_DIRECTION_
Rewrite the stretch of lines from the one containing "Tap the window above the Dining Area" through the one containing "Tap the chart", changing every "Screen dimensions" to "Image size" and leaving everything else as it is.

_RECORDS FOR PROCESSING_

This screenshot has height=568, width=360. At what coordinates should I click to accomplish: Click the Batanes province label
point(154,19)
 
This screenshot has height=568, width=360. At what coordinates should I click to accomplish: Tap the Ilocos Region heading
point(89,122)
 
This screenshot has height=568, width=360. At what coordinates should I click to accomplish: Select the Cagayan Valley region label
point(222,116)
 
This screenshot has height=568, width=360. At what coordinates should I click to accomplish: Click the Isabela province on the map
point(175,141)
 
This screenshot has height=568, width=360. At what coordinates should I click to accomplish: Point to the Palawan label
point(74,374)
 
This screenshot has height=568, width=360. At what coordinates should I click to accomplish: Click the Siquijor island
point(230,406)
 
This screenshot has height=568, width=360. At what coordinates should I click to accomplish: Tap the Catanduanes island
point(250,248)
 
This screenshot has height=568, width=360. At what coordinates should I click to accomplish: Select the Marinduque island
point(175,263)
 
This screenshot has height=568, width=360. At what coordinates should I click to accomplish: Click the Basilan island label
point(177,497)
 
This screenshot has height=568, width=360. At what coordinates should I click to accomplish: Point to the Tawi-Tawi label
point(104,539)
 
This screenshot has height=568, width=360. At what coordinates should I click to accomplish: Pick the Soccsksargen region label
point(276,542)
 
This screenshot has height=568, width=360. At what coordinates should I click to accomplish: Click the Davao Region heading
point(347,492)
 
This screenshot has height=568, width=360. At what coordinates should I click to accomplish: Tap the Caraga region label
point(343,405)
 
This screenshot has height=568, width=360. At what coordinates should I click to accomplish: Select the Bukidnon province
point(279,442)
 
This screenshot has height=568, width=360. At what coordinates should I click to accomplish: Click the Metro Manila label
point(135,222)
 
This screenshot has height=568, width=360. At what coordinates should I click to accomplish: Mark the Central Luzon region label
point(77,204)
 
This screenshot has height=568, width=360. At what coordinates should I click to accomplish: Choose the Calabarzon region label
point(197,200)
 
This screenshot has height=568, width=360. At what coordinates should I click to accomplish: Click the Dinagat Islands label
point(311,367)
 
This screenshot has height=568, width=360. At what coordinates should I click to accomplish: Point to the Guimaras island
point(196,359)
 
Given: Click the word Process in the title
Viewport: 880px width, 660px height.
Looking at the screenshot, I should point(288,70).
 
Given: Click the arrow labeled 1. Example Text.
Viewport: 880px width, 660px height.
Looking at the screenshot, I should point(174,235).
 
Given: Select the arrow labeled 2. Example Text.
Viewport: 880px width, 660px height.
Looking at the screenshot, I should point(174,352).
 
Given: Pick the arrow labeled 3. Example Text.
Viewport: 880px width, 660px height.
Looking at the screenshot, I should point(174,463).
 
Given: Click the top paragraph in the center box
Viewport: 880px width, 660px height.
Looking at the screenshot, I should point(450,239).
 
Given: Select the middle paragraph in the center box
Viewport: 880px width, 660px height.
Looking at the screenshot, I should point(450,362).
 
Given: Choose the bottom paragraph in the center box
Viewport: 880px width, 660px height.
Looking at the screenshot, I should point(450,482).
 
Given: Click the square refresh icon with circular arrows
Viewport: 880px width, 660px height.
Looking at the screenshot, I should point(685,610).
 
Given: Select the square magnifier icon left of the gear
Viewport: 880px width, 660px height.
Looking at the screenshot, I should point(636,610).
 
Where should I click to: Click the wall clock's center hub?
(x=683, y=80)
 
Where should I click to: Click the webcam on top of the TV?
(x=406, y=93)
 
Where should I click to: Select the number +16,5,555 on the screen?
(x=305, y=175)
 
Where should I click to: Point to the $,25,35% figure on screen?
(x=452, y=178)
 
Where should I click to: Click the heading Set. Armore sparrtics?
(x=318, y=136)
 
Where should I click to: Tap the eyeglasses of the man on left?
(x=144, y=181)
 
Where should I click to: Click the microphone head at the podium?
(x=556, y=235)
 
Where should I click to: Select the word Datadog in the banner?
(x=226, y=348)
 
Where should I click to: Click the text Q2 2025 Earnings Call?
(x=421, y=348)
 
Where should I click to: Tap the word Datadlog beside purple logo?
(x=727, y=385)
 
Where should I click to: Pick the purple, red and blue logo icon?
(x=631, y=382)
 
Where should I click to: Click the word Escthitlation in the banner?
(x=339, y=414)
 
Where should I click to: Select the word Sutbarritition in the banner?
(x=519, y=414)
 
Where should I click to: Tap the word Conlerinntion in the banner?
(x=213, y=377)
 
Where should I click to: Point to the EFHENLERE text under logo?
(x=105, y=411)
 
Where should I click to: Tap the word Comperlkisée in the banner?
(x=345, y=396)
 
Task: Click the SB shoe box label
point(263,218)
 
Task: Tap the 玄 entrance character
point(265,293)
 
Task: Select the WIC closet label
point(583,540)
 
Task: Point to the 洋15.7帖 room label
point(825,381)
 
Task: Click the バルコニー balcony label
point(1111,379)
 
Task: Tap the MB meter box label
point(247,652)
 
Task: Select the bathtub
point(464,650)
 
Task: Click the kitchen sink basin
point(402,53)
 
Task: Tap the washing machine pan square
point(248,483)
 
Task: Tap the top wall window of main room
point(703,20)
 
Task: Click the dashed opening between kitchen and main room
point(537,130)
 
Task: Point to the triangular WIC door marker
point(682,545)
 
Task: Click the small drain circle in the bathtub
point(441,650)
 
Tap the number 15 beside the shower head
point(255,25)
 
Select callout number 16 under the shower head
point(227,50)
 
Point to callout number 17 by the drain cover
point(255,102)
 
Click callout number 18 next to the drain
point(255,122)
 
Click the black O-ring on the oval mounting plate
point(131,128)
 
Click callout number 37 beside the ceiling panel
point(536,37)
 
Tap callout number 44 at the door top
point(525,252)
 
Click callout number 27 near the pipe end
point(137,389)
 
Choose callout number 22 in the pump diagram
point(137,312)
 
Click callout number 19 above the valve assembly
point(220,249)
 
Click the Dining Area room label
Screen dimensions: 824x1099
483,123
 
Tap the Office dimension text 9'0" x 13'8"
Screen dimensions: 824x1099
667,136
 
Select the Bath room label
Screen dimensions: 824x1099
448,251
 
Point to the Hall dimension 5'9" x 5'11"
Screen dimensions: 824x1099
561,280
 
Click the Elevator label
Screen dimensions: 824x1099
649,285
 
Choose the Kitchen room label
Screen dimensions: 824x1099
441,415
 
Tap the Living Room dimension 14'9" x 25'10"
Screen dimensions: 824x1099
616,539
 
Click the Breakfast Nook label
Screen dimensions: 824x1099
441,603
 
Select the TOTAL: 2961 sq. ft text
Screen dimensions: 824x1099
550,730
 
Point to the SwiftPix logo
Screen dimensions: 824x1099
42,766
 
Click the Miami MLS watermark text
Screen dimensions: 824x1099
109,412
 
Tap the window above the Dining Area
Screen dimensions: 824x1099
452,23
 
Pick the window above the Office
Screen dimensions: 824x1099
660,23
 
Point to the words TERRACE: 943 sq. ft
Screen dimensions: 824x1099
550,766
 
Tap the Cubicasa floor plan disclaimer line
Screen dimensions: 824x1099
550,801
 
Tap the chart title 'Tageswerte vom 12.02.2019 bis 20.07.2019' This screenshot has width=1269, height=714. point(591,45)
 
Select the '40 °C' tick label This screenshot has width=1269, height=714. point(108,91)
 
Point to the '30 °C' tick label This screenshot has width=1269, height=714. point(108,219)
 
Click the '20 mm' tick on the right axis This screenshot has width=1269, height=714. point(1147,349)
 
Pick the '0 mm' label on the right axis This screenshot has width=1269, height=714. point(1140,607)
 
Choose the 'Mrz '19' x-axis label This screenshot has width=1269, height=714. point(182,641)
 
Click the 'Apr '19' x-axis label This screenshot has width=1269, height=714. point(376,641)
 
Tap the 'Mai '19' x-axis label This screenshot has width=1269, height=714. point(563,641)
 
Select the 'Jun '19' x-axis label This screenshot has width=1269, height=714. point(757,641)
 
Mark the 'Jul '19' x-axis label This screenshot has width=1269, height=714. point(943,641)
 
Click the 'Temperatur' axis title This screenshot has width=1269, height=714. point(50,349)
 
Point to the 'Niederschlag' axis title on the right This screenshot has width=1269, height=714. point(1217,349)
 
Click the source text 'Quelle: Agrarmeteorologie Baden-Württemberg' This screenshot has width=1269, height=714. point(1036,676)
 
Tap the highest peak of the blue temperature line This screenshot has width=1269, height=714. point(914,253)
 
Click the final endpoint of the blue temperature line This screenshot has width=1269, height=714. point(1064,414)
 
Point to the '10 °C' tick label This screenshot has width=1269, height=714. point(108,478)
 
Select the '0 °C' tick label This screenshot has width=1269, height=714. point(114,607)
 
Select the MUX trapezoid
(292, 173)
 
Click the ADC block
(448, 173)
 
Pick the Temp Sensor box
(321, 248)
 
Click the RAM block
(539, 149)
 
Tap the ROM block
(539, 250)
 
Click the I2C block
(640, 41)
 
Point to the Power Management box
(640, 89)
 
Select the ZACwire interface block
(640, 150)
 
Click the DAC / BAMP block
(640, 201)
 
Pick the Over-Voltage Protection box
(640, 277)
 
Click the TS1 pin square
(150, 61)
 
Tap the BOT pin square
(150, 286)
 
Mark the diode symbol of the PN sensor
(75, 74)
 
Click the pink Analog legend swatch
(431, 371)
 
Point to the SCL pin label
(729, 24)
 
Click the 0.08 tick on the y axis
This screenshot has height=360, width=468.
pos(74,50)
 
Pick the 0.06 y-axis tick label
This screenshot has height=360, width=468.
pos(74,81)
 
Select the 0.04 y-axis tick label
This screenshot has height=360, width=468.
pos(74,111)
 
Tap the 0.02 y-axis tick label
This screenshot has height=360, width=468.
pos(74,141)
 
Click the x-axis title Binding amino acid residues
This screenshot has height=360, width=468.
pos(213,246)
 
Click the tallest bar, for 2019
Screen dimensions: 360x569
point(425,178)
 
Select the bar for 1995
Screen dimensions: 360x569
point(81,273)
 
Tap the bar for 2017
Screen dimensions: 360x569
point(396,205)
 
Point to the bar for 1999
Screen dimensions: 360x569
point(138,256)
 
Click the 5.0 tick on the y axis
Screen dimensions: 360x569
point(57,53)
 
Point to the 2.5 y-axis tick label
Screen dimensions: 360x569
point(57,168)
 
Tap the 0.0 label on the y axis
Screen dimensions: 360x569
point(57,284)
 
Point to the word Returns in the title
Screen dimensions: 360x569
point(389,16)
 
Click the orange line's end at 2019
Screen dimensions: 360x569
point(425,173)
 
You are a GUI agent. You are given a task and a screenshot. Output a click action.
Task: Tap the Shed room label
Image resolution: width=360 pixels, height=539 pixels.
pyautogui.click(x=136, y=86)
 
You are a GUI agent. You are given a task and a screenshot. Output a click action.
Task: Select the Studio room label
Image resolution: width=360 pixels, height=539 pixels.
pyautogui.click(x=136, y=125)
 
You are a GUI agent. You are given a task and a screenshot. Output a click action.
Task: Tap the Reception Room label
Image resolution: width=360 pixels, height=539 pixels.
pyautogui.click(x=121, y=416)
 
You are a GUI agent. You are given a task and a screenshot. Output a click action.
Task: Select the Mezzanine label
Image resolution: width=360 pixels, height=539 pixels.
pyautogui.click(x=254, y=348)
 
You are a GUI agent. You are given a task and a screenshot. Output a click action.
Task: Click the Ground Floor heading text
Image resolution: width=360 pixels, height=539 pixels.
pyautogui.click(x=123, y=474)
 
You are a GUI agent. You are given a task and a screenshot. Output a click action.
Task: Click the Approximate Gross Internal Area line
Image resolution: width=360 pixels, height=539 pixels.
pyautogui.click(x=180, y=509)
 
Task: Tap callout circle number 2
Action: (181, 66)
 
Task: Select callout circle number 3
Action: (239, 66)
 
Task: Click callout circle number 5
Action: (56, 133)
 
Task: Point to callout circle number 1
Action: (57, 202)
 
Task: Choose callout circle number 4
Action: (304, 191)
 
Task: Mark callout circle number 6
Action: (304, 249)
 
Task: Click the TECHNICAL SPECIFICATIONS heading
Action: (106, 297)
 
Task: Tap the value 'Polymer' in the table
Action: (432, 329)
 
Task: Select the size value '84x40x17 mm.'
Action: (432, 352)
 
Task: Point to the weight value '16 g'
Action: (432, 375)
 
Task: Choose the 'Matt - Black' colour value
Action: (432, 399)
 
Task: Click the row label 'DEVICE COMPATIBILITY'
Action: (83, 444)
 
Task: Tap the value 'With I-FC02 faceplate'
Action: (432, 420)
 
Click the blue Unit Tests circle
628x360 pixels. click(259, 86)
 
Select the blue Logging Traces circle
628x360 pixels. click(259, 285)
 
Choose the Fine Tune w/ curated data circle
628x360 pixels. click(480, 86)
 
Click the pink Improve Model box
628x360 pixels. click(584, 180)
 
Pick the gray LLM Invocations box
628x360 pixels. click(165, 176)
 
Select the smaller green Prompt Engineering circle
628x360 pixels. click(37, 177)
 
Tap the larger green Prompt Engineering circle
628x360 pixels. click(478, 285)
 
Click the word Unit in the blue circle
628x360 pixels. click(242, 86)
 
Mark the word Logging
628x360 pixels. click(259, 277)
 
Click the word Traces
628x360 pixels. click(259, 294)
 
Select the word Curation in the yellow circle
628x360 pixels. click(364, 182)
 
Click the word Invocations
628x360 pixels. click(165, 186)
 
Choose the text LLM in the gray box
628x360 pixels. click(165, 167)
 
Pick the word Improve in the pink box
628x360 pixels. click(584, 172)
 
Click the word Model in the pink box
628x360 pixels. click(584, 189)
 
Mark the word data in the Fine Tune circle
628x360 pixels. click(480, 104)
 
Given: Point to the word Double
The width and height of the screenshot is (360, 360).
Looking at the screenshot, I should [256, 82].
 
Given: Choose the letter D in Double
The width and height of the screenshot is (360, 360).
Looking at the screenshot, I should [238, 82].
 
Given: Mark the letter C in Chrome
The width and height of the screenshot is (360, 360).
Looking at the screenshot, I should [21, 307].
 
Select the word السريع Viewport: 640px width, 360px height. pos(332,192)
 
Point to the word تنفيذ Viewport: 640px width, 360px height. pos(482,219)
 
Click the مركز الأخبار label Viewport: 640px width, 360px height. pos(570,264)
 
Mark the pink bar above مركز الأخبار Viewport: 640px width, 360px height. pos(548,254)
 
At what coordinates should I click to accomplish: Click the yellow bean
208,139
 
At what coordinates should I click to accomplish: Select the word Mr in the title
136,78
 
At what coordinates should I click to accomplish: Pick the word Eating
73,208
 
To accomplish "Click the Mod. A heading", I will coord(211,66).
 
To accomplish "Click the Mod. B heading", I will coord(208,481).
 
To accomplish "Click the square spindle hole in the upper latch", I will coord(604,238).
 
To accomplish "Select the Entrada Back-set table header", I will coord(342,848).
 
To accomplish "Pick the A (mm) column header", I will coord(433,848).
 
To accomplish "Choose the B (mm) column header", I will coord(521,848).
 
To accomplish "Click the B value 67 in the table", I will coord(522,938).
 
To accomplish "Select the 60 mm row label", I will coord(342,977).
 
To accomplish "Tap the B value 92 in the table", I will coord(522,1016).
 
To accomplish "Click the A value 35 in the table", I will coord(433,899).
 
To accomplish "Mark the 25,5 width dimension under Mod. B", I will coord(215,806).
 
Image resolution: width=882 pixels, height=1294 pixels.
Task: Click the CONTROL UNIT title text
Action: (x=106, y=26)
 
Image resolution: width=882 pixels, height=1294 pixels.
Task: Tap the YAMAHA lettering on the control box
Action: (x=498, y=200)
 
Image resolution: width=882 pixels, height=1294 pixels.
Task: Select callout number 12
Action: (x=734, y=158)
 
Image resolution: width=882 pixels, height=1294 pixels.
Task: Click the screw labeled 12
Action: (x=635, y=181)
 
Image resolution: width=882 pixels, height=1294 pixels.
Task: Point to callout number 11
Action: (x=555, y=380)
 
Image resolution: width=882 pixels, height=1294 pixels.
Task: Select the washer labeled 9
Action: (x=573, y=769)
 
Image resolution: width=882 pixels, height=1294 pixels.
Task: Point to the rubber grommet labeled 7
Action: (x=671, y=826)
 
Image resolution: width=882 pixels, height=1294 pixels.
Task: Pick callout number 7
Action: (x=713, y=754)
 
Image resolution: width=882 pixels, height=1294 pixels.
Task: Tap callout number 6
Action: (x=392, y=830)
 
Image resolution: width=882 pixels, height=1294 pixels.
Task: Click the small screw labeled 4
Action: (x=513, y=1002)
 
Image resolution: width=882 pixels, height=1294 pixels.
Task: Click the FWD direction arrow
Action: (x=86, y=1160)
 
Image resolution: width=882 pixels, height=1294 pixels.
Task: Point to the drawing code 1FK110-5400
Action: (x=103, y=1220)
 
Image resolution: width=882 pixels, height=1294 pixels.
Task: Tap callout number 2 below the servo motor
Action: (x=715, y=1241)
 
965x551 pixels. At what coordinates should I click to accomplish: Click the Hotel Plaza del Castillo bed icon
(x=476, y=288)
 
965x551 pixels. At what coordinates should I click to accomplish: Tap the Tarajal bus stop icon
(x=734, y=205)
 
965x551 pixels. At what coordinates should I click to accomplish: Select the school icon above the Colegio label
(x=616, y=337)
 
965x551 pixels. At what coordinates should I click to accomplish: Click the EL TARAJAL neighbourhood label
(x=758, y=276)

_RESPONSE TO THIS TASK_
Tap the window above the Dining Area
Image size: 824x1099
452,23
 
Pick the window above the Office
Image size: 824x1099
660,23
 
Point to the words TERRACE: 943 sq. ft
Image size: 824x1099
550,766
 
Tap the Cubicasa floor plan disclaimer line
Image size: 824x1099
550,801
 
Tap the chart title 'Tageswerte vom 12.02.2019 bis 20.07.2019' This screenshot has width=1269, height=714. point(591,45)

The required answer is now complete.